Faites glisser le curseur pour comparer les années 2014 et 2017.
- En 2014, nos enquêteurs ont visité 74 offices postaux. Sur cet échantillon, ils étaient 72 à disposer d’un assortiment de sucreries à portée d’yeux et de mains des enfants proches du guichet.
- En 2017, l’échantillon a quelque peu changé, certaines postes ayant fermé leurs portes. Au final, nos enquêteurs ont visité 73 bureaux postaux et 3 agences (un kiosque et deux épiceries de village). Sur ces 76 lieux de vente, 2 agences romandes proposaient un assortiment de sucreries, et les guichets postaux en étaient tous dépourvus.
Epilogue d’une longue bataille
La bonne nouvelle? La Poste a tenu parole. Aucune trace de sucreries dans les 73 offices auxquels nos enquêteurs ont rendus visite. «Il aura fallu batailler ferme pour obtenir ce résultat, commente Barbara Pfenniger, spécialiste alimentation à la FRC. Les messages des consommateurs et le sondage que nous avons réalisé sur notre site internet ont donné du poids à nos arguments. Ce sont les services utiles aux clients qui doivent assurer la raison d’être des offices, et non la tentation des enfants par des colliers de douceurs, des épées laser en sucre et autres bonbons-jouets placés à portée de main.»
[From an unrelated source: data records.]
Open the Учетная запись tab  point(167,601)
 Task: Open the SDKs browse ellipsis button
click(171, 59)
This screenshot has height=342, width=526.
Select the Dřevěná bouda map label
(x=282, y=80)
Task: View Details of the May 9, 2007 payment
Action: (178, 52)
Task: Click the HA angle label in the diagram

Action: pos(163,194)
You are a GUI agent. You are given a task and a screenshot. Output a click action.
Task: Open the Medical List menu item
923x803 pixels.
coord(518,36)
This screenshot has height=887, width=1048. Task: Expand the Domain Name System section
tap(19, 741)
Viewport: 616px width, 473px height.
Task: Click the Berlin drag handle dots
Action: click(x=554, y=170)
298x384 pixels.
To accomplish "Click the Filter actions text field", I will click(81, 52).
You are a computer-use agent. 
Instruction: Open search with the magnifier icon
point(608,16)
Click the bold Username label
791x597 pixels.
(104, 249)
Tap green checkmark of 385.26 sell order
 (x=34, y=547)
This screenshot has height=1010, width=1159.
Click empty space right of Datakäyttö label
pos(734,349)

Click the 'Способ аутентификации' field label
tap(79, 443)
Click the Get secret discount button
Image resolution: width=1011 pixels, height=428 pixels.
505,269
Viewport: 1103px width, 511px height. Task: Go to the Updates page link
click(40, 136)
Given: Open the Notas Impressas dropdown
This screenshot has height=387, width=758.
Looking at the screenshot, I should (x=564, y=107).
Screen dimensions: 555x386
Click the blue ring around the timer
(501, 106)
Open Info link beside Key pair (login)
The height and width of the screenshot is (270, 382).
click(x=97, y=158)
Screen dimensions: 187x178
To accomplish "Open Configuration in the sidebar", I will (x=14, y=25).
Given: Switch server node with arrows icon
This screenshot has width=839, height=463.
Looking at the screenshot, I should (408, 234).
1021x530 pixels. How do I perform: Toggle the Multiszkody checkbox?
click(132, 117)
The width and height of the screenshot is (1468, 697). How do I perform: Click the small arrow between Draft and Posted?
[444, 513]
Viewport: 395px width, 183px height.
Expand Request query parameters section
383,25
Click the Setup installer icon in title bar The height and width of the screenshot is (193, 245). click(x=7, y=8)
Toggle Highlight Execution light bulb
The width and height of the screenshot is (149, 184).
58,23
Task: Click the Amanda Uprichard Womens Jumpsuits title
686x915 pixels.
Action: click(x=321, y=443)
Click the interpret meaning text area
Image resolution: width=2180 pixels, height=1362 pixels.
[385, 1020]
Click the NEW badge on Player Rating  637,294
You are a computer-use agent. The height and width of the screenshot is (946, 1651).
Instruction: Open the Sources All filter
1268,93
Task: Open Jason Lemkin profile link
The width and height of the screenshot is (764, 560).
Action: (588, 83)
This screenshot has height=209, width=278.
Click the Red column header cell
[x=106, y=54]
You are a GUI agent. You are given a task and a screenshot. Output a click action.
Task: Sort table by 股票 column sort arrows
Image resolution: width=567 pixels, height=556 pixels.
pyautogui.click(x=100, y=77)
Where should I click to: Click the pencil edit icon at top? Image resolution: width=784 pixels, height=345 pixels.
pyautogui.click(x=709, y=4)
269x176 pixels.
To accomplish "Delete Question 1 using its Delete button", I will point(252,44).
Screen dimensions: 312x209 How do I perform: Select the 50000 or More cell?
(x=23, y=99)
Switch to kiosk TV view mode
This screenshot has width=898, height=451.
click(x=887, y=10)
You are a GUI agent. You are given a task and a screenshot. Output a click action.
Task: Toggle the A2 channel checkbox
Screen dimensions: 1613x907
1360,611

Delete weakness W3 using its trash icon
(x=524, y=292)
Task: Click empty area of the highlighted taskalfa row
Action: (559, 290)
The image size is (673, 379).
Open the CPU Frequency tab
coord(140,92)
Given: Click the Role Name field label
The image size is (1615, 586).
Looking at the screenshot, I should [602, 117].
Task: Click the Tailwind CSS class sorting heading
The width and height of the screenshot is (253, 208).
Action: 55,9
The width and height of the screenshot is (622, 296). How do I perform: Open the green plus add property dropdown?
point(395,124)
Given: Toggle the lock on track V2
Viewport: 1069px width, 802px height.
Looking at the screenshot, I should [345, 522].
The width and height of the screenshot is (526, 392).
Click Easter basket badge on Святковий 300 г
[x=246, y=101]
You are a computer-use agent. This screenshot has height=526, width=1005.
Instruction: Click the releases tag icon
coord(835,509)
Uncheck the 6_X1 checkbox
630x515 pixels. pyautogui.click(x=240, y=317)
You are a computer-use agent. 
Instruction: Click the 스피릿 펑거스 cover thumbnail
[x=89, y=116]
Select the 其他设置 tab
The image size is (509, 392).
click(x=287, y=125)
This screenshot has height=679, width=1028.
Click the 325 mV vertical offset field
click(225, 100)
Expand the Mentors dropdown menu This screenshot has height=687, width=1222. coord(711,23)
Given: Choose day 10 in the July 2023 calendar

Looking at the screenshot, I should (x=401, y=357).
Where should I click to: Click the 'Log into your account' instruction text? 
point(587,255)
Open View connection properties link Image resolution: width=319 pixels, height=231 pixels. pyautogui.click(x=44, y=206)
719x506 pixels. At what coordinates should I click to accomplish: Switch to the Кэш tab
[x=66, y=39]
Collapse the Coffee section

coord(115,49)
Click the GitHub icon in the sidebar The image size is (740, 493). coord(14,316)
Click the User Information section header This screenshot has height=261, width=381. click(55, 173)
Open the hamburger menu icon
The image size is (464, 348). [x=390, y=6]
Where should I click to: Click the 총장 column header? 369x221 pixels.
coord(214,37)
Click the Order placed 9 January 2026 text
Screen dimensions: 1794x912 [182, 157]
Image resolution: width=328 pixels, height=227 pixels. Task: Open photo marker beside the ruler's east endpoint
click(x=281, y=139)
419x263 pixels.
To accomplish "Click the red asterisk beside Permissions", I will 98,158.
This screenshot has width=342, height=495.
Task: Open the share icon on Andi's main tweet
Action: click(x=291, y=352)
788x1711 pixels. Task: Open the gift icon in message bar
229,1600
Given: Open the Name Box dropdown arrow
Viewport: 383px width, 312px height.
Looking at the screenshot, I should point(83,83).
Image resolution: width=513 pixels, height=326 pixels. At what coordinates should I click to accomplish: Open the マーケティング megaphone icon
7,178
Si ce résultat vient couronner plusieurs années de lutte et de négociations pour la FRC, force est de constater que La Poste ne renonce pas pour autant à attirer les yeux (et les doigts) des petits, puisqu’à la place des gourmandises, les rayonnages les plus bas dans certains offices sont désormais occupés par des jouets, des DVD, des articles de papeterie ou des livres adressés spécifiquement aux plus petits. Il ne sera donc pas dit que les passages des parents accompagnés de leur progéniture à La Poste soient plus sereins…
Agences: La Poste doit prendre ses responsabilités
Autre élément à relever: la transition des offices vers les agences postales. Si dans les premiers, il n’y a effectivement plus de sucreries, deux des trois agences postales visitées (kiosque et petites épiceries) proposaient des rayons bonbons conséquents. Au vu du rythme des fermetures des bureaux de poste, les clients risquent fort de se retrouver à nouveau avec le problème des confiseries à hauteur de bambins quand ils iront retirer leur colis, acheter un timbre ou envoyer un pli recommandé. C’est pourquoi la FRC souhaite que La Poste prenne ses responsabilités et fasse en sorte qu’il n’y ait pas de marketing pour enfants agressif dans les lieux où se déroulent les opérations postales. Par ailleurs, il faudrait que le géant jaune rémunère correctement les propriétaires d’agences postales pour leur permettre de continuer à pouvoir offrir des services de qualité pour tous, estime Robin Eymann, spécialiste de la politique économiques à la FRC. Sinon, ce problème des confiseries ne sera que déplacé vers d’autres acteurs et l’engagement du géant jaune n’aura été au final que vaines paroles.